(Beginning of SUPPLIED PASSAGE)

You too have that right, as we all do. When you realise you have that right and exercise it you have a healthy degree f self respect. I would suggest you draw those lines and do not let him cross them. At the moment I think you have no boundaries and he is exploiting this.
He has a total disregard for both your personal boundaries and your emotional needs.
His emotive language is about HIM not you, not your DD.
You should do what is best for you and your dd. Your dd needs an emotional balanced mother who feels in control and respected.

bigbuttons · 11/12/2013 18:09

and you say to him " Yes I have chosen to feel that way about things you have done. I have made that choice because it is unacceptable to me that you behave that way ( that is a boundary line and you have shown it to him, you have a right to draw it, it belongs to you and he has no right to try and ignore it or tell you it is badly drawn)

Nottynosey · 11/12/2013 18:12

I always think I am strong and emotionally balanced and now I am realising maybe not as much as I thought

How do I draw these lines? I just don't know if it is me having these unreachable standards or if everyone would feel the same. That shouldn't be so important really should it, but that's why I posted.

(End of SUPPLIED PASSAGE)

● WHAT YOU WILL DO
A - In the thread, which poster's message is timestamped 11/12/2013 18:12?
B - Please retype a stretch of the thread word for word, beginning at the words "You should do" and stopping after "why I posted.".

(Beginning of DATA)

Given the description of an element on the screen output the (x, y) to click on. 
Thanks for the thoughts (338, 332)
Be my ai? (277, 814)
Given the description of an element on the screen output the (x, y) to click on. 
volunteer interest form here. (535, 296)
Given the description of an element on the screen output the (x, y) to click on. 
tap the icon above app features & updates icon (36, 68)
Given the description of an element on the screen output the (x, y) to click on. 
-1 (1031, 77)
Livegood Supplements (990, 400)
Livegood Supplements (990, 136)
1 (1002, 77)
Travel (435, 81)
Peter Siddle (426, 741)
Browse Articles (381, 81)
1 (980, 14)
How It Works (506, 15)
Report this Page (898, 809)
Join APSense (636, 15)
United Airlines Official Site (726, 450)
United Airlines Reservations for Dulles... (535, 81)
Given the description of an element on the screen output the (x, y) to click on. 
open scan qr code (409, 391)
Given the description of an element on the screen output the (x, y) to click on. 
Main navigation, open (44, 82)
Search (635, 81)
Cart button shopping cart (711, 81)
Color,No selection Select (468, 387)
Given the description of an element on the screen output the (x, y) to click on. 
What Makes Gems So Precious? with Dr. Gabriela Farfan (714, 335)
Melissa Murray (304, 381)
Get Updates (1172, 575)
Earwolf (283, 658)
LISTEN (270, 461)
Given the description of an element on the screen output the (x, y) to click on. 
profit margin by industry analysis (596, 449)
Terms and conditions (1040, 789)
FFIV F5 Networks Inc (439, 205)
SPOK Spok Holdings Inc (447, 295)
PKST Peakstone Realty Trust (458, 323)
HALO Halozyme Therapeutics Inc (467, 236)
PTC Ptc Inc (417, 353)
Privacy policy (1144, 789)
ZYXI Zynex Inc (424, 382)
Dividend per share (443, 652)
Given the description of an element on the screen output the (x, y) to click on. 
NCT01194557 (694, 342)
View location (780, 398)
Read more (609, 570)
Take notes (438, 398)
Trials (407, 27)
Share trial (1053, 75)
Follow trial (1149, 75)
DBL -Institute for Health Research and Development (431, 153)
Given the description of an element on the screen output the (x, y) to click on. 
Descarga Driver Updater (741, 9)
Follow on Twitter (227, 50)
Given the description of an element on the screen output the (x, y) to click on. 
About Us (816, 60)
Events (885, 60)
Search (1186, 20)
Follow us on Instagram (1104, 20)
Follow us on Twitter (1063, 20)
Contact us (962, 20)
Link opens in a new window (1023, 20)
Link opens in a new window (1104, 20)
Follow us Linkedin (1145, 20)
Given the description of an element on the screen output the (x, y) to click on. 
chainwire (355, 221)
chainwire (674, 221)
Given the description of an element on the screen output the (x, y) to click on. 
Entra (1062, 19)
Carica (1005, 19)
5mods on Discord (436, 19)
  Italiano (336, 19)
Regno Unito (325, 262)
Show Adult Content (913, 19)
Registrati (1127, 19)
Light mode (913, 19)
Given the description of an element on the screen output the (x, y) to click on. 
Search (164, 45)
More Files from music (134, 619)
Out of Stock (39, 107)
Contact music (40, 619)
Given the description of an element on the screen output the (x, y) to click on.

(End of DATA)

● RESULTS BY TASK
A - Nottynosey

B -
You should do what is best for you and your dd. Your dd needs an emotional balanced mother who feels in control and respected.

bigbuttons · 11/12/2013 18:09

and you say to him " Yes I have chosen to feel that way about things you have done. I have made that choice because it is unacceptable to me that you behave that way ( that is a boundary line and you have shown it to him, you have a right to draw it, it belongs to you and he has no right to try and ignore it or tell you it is badly drawn)

Nottynosey · 11/12/2013 18:12

I always think I am strong and emotionally balanced and now I am realising maybe not as much as I thought

How do I draw these lines? I just don't know if it is me having these unreachable standards or if everyone would feel the same. That shouldn't be so important really should it, but that's why I posted.